Hey Leute, ich hätte die Chance den genannten Bildschirm für unter 400€ zu kriegen.

2560x1440, 144hz (165 oc) und G-Sync für unter 400€ klingt für mich definitiv nach nem guten Preis. Hat jemand hier schon jemand Erfahrung mit diesem Bildschirm gemacht?


----------



## kleinerEisbär (2. Juni 2017)

Dein bekommen hört sich nach gebraucht an, dafür ist der Preis aber dann doch recht hoch. Hier würde ich eher nach um die 300€ Ausschau halten.
Tests oder ähnliches scheint es ja eher weniger zu diesem Modell zu geben, vielleicht schaust du dir ein bisschen die Tests zum Vormodell / anderen Modellen der Reihe an und machst dir Gedanken dazu.

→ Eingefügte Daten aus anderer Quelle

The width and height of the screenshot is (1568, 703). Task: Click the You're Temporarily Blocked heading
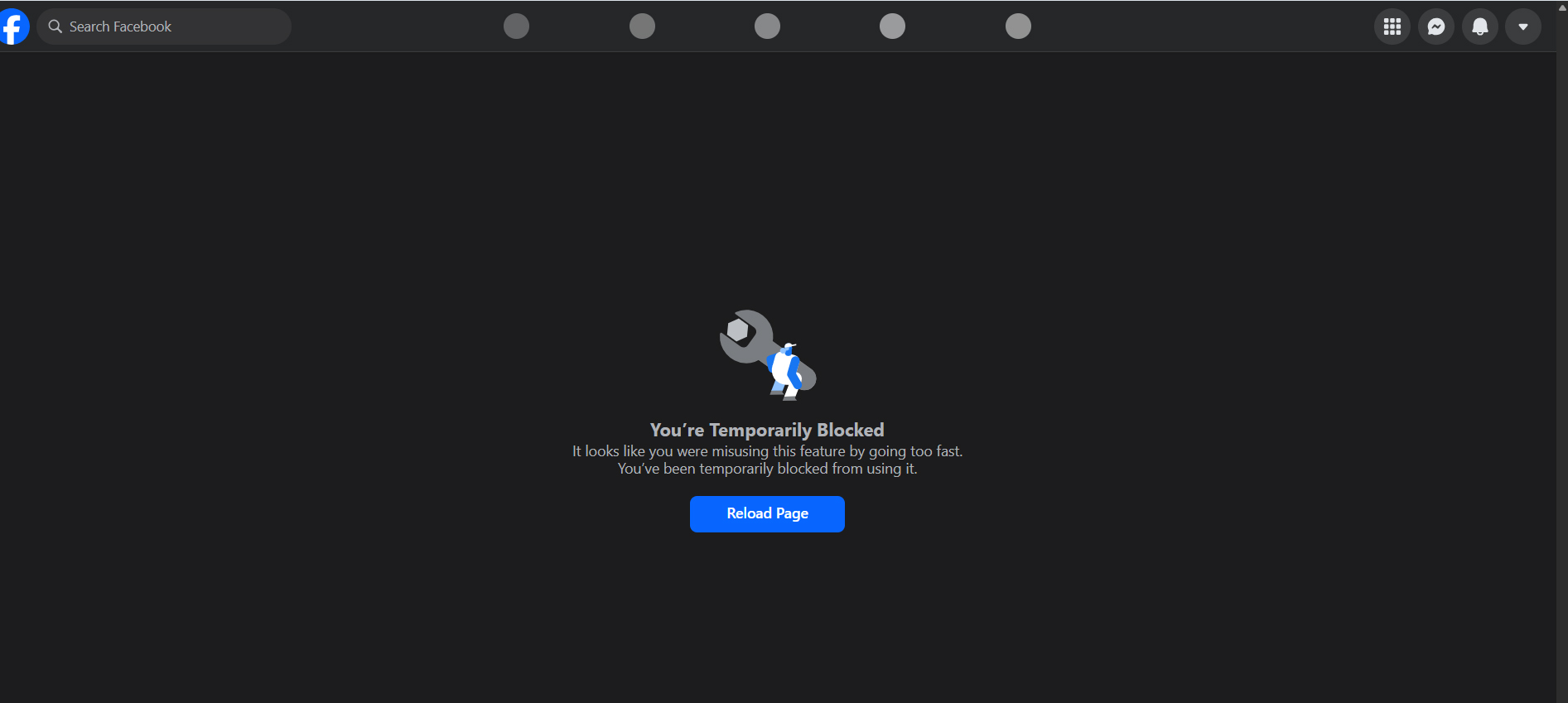767,430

Edit: Doch welche gefunden: 
Acer Predator XB241YU Review 2017: 24-inch 1440p G-SYNC 165Hz Gaming Monitor
Feedback on two monitors: Acer Predator XB241YU vs Dell Gaming S2417DG


----------



## Karuzo23 (2. Juni 2017)

Nein, mein "bekommen" wäre ein ganz normaler Laden gewesen. 395€ bei Rakuten durch nen 15% Gutschein, da dieser aber nicht mehr gültig ist, werde ich wohl eh zum Delm S2417DG greifen, weil 100€ mehr ist der Acer bestimmt nicht wert. Die Reviews zu dem Bildschirm kenne ich schon.


----------



## kleinerEisbär (9. Juni 2017)

Karuzo23 schrieb:


> Nein, mein "bekommen" wäre ein ganz normaler Laden gewesen. 395€ bei Rakuten durch nen 15% Gutschein, da dieser aber nicht mehr gültig ist, werde ich wohl eh zum Delm S2417DG greifen, weil 100€ mehr ist der Acer bestimmt nicht wert. Die Reviews zu dem Bildschirm kenne ich schon.



Na dann nimm meinen Tipp an, Monitore generell immer gebraucht zu kaufen. Hier hast du den Vorteil, dass du davor siehst in was für einem Zustand das Panel ist. Und dafür auch noch massig Geld sparen kannst. 
Du bekommst für den Neupreis des DELL S2417DG auch schon meinen DELL S2716DG, wieso also nicht? 

Bei sinnvollem Gebrauchtkauf hast du auch die Rechnung mit dabei und folglich Garantie bei moderen Geräten


----------